To run ForeTiS on your data, you need to provide a CSV or HDF5/H5/H5PY file like described below. ForeTiS is designed to work with several file types besides the one we provide in this repository as tutorial data. For a better understanding, we provide a tutorial video, where we conduct case studies and in this course also go into detail about the data to be provided: tut_adv_casestudies.

CSV

To use your own CSV data, the dataset must be in such a manner that the dataset_specific_config.ini file can be filled like you can see in the figure below or as described under dataset_specific_config.ini. This figure is an example for a csv file that is suitable for ForeTiS. Important is that it contains a header with the naming of the columns, one sample per row, features and target value in the columns, and a column with the time information.
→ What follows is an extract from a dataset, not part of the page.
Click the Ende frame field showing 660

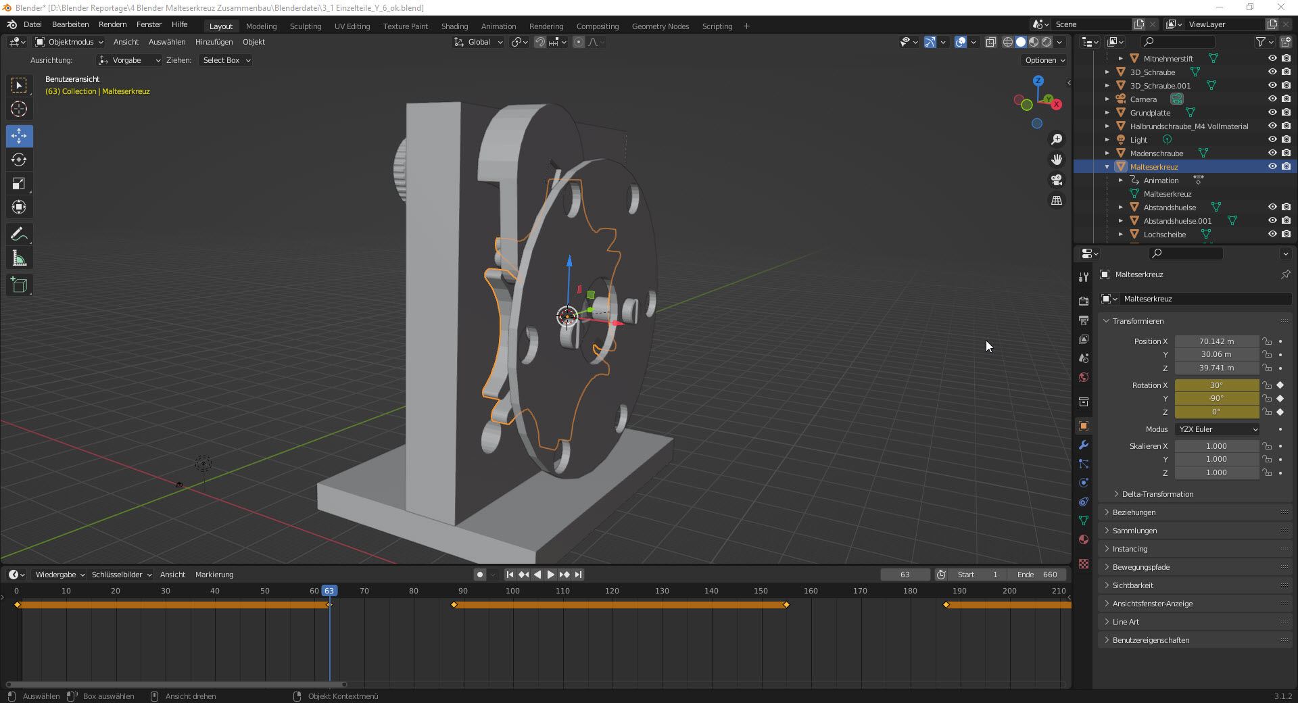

Example of a CSV file fitting for ForeTiS

dataset_specific_config.ini

In this file you can define some characteristics of your data. The following points should be adjusted:

  • values_for_counter: the values that should trigger the counter adder

  • columns_for_counter: the columns where the counter adder should be applied

  • columns_for_lags: the columns that should be lagged by one sample

  • columns_for_rolling_mean: the columns where the rolling mean should be applied

  • columns_for_lags_rolling_mean: the columns where seasonal lagged rolling mean should be applied

  • imputation: whether to perfrom imputation or not

  • resample_weekly: whether to resample weekly or not

  • string_columns: columns containing strings

  • float_columns: columns containing floats

  • time_column: columns containing the time information

  • time_format: the time format, either “W”, “D”, or “H”
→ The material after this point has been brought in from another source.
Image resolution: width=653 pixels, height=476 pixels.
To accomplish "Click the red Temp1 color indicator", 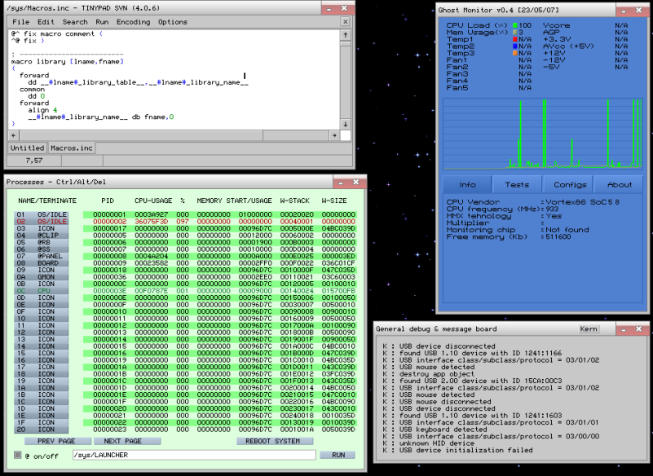I will coord(515,39).
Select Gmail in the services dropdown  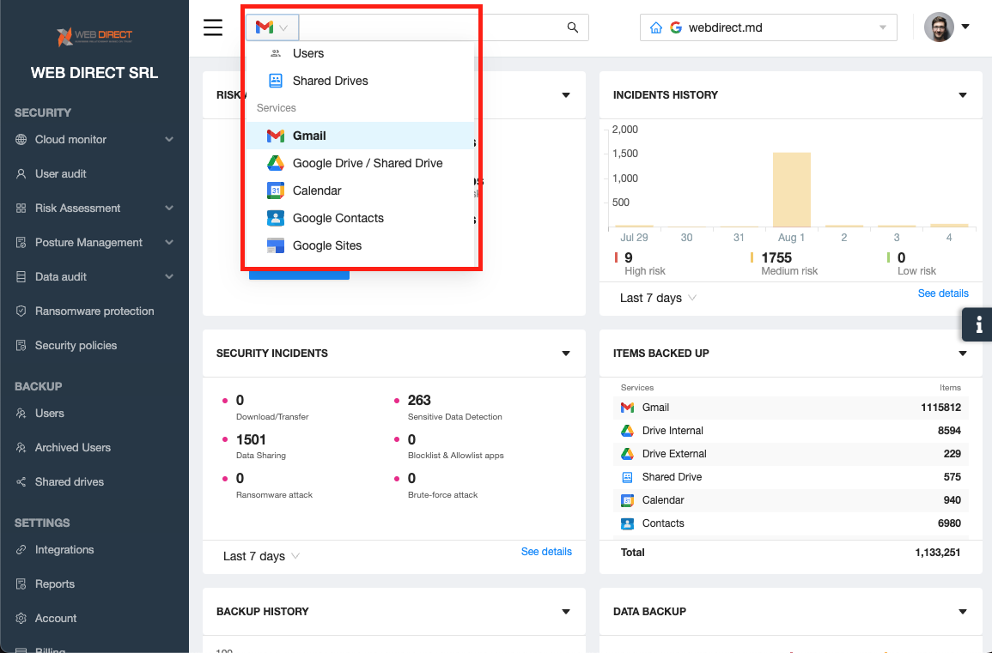(x=309, y=136)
  • seasonal_periods: how many datapoints one season has

  • featuresets_regex: regular expression with which the feature sets should be filtered

  • features: the features of the dataset

  • categorical_columns: the categorical columns of the dataset

  • max_seasonal_lags: maximal number of seasonal lags to be applied

  • target_column: the target column for the prediction

In the Video tutorial: ForeTiS case studies, you can see exemplary on two case studies, how the configuration file should look like.

Preprocessing

In the preprocessing step, the actions defined in the dataset_specific_config.ini file will be performed. Additionally, useless columns get dropped and, if the amount of a focus product gets predicted, the correlating products gets calculated. Afterwards, in the featureadding and resampling step, the feature engineering happens where additional useful statisical and calendar features (like defined in the dataset_specific_config.ini file) get added and the categorical features get on hot encoded. Then, if defined, the data gets resampled and the datasets like described in HDF5 / H5 / H5PY will be created and saved. Once the dataset is preprocessed and the HDF5 file is generated, the algorithm recognized this when restarting experiments and directly reads in the HDF5 file to avoid redoing the time consuming preprocessing step.